State, as a single number, how many lines in the data below contain "computer".

----- Records supplied -----

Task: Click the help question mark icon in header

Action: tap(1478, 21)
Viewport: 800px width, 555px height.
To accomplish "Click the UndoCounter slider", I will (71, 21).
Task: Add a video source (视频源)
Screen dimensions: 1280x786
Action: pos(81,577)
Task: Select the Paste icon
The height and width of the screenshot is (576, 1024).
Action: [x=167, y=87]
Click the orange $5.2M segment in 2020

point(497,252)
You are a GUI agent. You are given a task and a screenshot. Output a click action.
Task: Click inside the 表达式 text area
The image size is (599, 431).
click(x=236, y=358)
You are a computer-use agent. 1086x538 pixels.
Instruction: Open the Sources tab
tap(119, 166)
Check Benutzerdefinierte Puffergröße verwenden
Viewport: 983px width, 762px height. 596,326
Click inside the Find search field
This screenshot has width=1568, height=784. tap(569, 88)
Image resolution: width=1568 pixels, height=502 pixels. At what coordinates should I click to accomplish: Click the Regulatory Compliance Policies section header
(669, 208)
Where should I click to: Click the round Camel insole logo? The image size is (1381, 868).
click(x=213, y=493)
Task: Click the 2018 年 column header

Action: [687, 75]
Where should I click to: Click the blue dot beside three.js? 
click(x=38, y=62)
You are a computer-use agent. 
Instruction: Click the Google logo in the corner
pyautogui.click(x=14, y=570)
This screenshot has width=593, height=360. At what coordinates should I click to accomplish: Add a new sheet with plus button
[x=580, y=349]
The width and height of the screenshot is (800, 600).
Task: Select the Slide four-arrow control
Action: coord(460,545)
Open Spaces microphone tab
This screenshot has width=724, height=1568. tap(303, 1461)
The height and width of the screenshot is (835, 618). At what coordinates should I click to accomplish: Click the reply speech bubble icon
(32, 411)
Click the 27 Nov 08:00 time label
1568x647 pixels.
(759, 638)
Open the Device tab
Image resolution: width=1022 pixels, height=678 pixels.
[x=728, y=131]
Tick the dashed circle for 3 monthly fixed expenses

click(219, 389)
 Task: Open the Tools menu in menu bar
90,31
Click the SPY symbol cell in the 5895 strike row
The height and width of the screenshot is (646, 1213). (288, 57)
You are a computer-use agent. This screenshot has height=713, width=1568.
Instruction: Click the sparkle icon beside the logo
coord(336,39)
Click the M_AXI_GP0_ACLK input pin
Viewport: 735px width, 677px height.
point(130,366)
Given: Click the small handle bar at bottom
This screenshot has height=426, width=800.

-----

→ Expected answer:
3